_Selected text_
********
If you've ever traveled with children, you will inevitably hear these four words. When my children ask, “Are we there yet?” I usually try to give a response vague enough to distract them so that won't repeat the question. Of course, when we travel the long distance to Alabama to see my husband's family, there are only so many distractions.
If I spoke the truth, I'd have to say something like: “No we're not there yet. We have about nine more hours to go, and it's going to be long and very boring.” The truth is, as my husband and I well know, Smalltown, Ala., isn't even on the radar. And if it were, it would remind us that we're nowhere near our destination. The road sign would point to something absent: “Smalltown, Ala., 450 miles.”
Not all signs work like this, though. A sign may point not to something toward which we travel, but to something that is moving toward us. Those beautiful pastels in the morning sky – the pinks and oranges – are the signs of the coming of a light so overwhelming that we can only stare in awe.
It is in this second sense that we ought to understand scriptural signs such as those recorded in the book of Acts. Peter reads from the prophet Joel: “God declares … I will pour out my Spirit upon all flesh, and your sons and your daughters shall prophesy, and your young men shall see visions, and your old men shall dream dreams” (2:17). Later, “awe came upon everyone, because many wonders and signs were being done by the apostles. All who believed were together and had all things in common….” (Acts 2:43-44) Visions, dreams, wonders — all signs, not of a far-off place but of something close at hand. The light is on the horizon. This Jesus, whom you crucified, God has raised up.
And those gathered, when they see these signs, do not ask, “Are we there yet?” Instead, they are cut to the heart. The signs point to a reality that is coming to them. Their question is not, “Are we there yet?” but “What shall we do?” (Acts 2:37) The world has been turned upside down. Should we build buildings? Look for solutions to the world's problems? Start programs? Set up committees? Raise money? Make money?
********
_Stated exercise 1_
For each statement, decide whether the reflection on signs agrees with it, answering yes or no and quoting the words of the text that settle it: (a) the long drive to Alabama offers an endless supply of distractions; (b) the pinks and oranges of the morning sky are described as signs of a coming light; (c) those gathered respond to the signs by asking whether they have arrived.
_Stated exercise 2_
Quote the reflection on signs from "If I spoke the" to "stare in awe.", keeping every word and mark unchanged.
********
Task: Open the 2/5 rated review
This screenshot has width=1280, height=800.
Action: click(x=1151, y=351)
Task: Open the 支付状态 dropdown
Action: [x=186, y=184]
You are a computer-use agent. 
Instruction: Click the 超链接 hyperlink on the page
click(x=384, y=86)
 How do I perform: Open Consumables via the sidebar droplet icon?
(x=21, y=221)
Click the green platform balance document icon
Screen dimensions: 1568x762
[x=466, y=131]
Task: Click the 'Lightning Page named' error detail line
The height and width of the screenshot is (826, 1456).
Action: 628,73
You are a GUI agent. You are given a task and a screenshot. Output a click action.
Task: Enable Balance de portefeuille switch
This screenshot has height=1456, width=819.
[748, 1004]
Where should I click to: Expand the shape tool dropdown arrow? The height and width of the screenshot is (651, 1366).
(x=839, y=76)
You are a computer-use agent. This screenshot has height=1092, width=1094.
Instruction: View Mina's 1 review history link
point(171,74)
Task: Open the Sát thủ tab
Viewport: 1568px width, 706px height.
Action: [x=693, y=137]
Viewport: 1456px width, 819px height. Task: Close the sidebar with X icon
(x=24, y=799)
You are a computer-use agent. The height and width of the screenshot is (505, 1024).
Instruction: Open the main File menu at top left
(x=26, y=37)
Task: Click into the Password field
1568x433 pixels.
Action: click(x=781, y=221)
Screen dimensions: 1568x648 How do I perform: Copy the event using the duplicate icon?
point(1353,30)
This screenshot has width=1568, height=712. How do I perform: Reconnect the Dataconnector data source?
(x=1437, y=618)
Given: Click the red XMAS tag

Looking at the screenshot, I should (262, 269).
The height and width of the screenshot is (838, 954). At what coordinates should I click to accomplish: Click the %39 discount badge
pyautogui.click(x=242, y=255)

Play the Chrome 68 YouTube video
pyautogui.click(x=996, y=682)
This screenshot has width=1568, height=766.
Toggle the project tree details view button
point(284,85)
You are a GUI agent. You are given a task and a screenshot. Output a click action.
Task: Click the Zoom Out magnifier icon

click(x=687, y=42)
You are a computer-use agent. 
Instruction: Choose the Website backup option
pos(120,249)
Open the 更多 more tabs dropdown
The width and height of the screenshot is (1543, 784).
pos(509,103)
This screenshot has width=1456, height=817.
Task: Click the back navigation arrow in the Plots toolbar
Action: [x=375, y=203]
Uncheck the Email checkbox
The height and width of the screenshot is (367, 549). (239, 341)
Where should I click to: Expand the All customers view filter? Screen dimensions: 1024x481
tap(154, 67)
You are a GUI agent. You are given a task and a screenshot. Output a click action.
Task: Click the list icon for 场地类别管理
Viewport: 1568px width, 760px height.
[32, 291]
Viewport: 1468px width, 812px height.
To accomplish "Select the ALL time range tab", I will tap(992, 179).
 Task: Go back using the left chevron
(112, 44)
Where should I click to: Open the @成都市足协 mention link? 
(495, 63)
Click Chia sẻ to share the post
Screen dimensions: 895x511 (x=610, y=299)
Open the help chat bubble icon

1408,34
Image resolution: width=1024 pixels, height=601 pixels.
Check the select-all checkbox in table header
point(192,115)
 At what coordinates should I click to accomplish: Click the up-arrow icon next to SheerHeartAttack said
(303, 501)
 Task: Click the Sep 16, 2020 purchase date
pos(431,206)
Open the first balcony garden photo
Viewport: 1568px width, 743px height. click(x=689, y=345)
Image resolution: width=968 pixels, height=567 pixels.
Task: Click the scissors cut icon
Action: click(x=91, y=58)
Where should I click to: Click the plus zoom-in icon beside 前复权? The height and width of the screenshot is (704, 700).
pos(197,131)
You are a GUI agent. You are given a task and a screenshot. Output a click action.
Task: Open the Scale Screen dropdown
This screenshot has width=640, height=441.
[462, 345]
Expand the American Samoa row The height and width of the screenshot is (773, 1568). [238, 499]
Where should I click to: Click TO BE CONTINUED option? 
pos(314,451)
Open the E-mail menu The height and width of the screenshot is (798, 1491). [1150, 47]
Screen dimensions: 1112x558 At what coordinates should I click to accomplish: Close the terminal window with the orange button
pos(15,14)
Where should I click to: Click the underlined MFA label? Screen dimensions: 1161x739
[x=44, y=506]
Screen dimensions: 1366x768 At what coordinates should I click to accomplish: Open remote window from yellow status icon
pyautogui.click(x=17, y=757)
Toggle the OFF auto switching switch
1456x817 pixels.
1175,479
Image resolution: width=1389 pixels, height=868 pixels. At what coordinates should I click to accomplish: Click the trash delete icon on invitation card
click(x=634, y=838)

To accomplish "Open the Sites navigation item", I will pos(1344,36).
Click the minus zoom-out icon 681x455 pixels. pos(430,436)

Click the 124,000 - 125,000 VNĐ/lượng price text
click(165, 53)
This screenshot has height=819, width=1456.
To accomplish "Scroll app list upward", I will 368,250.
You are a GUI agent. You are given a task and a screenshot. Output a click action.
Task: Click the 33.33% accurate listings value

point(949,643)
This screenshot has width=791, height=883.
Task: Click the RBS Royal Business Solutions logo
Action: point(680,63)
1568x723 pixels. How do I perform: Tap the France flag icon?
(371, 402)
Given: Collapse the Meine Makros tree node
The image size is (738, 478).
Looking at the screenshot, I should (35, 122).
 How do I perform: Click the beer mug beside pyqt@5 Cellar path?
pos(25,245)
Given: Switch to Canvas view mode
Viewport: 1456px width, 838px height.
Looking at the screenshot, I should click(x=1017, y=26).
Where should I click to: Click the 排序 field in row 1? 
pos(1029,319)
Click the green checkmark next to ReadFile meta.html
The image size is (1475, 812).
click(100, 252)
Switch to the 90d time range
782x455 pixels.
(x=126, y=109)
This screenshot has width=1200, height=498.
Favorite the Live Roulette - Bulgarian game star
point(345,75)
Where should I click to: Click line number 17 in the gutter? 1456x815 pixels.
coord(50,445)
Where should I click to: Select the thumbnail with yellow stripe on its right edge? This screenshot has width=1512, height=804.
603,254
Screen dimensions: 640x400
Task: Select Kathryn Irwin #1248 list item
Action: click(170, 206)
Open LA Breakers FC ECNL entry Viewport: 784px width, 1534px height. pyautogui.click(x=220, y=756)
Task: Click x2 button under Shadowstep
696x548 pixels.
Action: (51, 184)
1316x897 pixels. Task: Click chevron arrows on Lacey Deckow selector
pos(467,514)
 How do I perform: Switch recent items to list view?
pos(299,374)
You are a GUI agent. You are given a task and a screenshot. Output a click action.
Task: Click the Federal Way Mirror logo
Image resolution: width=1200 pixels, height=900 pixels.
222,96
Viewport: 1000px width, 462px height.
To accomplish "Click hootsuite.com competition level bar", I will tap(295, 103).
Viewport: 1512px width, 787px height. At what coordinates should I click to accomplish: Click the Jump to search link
********
_Complete output 1_
(a) No: "there are only so many distractions."
(b) Yes: "are the signs of the coming of a light so overwhelming that we can only stare in awe."
(c) No: "when they see these signs, do not ask"

_Complete output 2_
If I spoke the truth, I'd have to say something like: “No we're not there yet. We have about nine more hours to go, and it's going to be long and very boring.” The truth is, as my husband and I well know, Smalltown, Ala., isn't even on the radar. And if it were, it would remind us that we're nowhere near our destination. The road sign would point to something absent: “Smalltown, Ala., 450 miles.”
Not all signs work like this, though. A sign may point not to something toward which we travel, but to something that is moving toward us. Those beautiful pastels in the morning sky – the pinks and oranges – are the signs of the coming of a light so overwhelming that we can only stare in awe.